Summing up, I think it’s a mistake to look for the ‘Platonic Variance Explained’ divorced from a specific population. But we can meaningfully ask if the statistical dependence we estimated from a finite empirical sample using a particular statistical model accurately reflects the true and complete statistical dependence between the variables in the population from which we sampled.
This account might be particular to the branches of natural science that seek mechanistic causal models and/or fundamental theories as explanations. Other fields of research or philosophic frameworks that lack or eschew causal explanation or theory may have a different epistemic account, which I’d be interested to hear about.
Yes, when trying to reuse the OP’s phrasing, maybe I wasn’t specific enough on what I meant. I wanted to highlight how the “fraction of variance explained” metric generalized less that other outputs from the same model.

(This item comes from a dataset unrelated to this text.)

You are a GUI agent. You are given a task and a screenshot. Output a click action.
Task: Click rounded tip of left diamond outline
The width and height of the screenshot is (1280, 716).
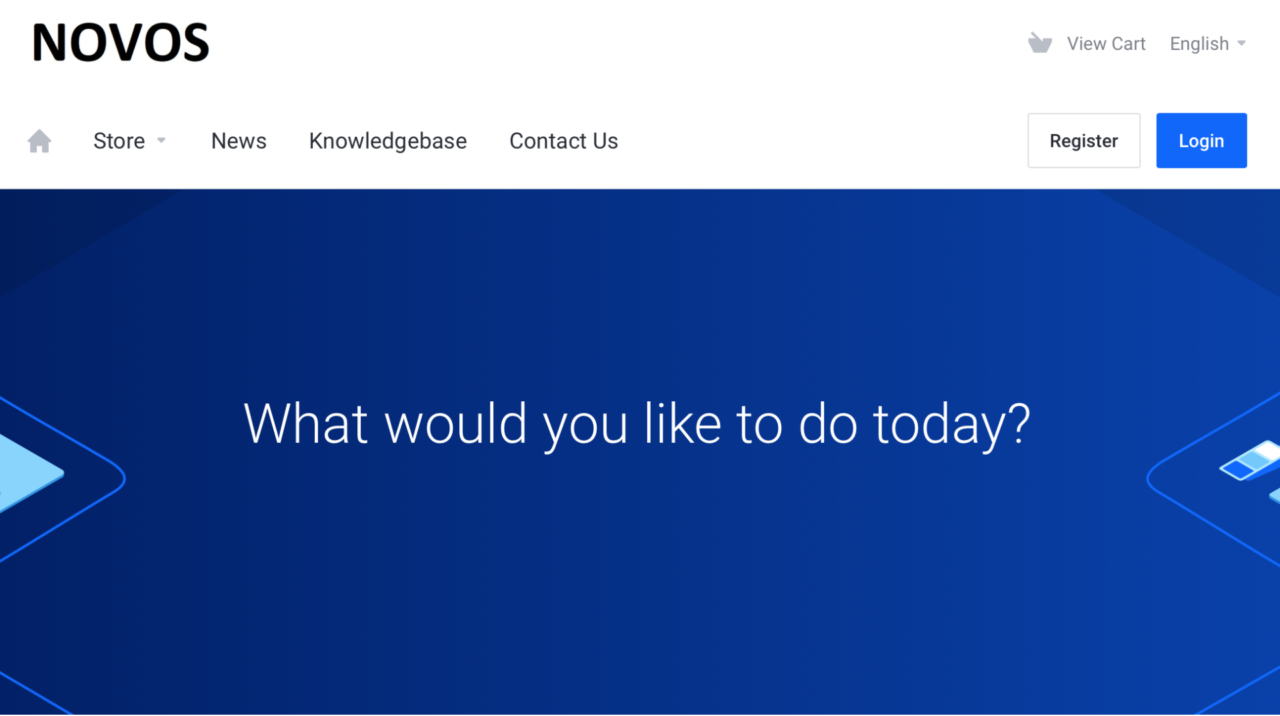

For example, if you conceive a case where a model of E[y] vs. x provides good out-of-sample predictions even if the distribution of x changes, e.g. because x stays in the range used to fit the model, the fraction of variance explained is nevertheless sensitive to the distribution of x. Of course, you can have a confounder w that makes y(x) less accurate out-of-sample because its distribution changes and indirectly “breaks” the learned y(x) relationship, but then, w would influence the fraction of variance explained even if it’s not a confounder, even if it doesn’t break the validity of y(x).

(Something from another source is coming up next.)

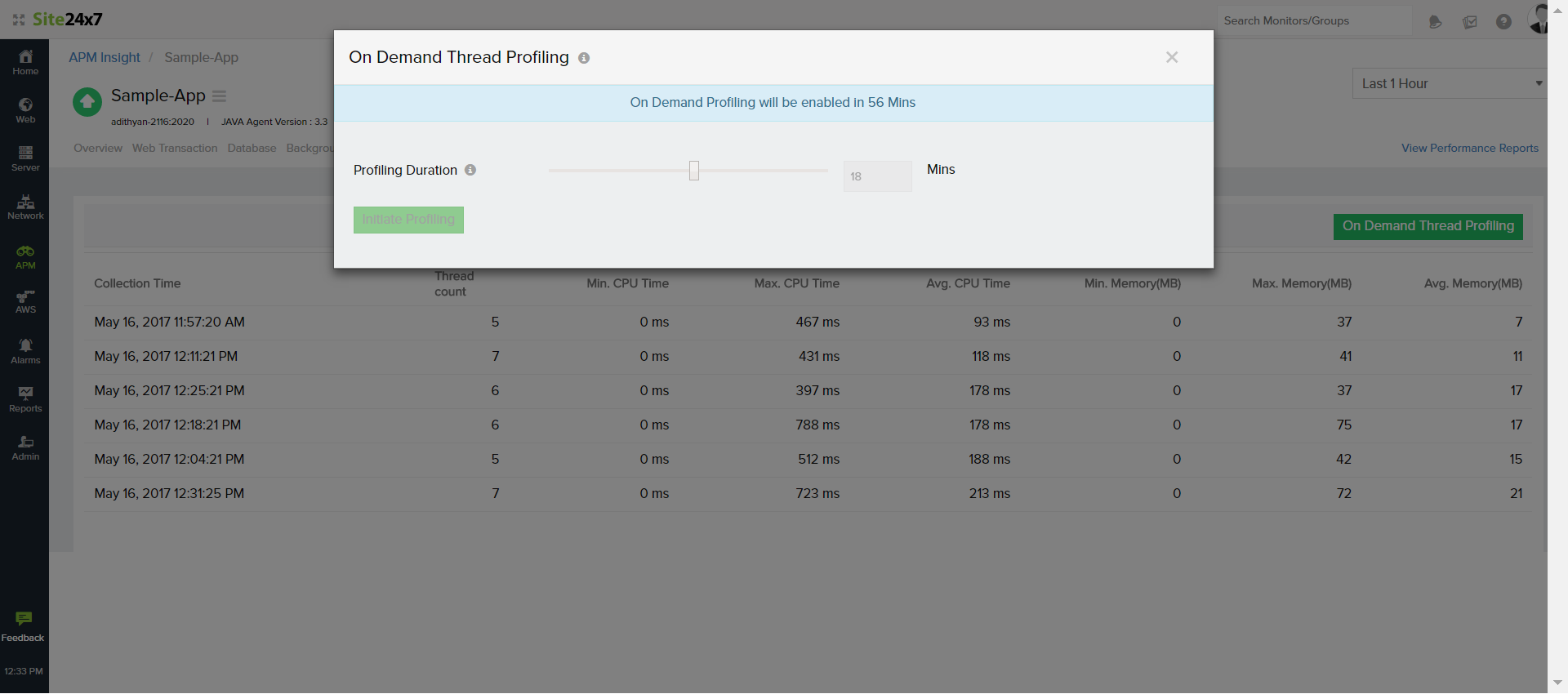Click the Search Monitors/Groups field
1568x694 pixels.
[x=1313, y=21]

Or for a more concrete example, maybe some nutrients (e.g. Vitamin C) are not as predictive of individual health as they were in the past, because most people just have enough of them in their diet, but fundamentally the relationship between those nutrients and health hasn’t changed, just the distribution; our model of that relationship is probably still good. This is a very simple example. Still, I think in general there is a lot of potential misinterpretation of this metric (not necessarily on this forum, but in public discourse broadly), especially as it is sometimes called a measure of variable importance. When I read the first part of this post about teachers from Scott Alexander: https://www.lesswrong.com/posts/K9aLcuxAPyf5jGyFX/teachers-much-more-than-you-wanted-to-know , I can’t conclude from “having different teachers explains 10% of the variance in test scores” that teaching quality doesn’t have much impact on the outcome. (And in fact, as a parent I would value teaching quality, but not a high variance in teaching quality within the school district. I wouldn’t want my kids learning of core topics to be strongly dependent of which school or which class in that school they are attending.)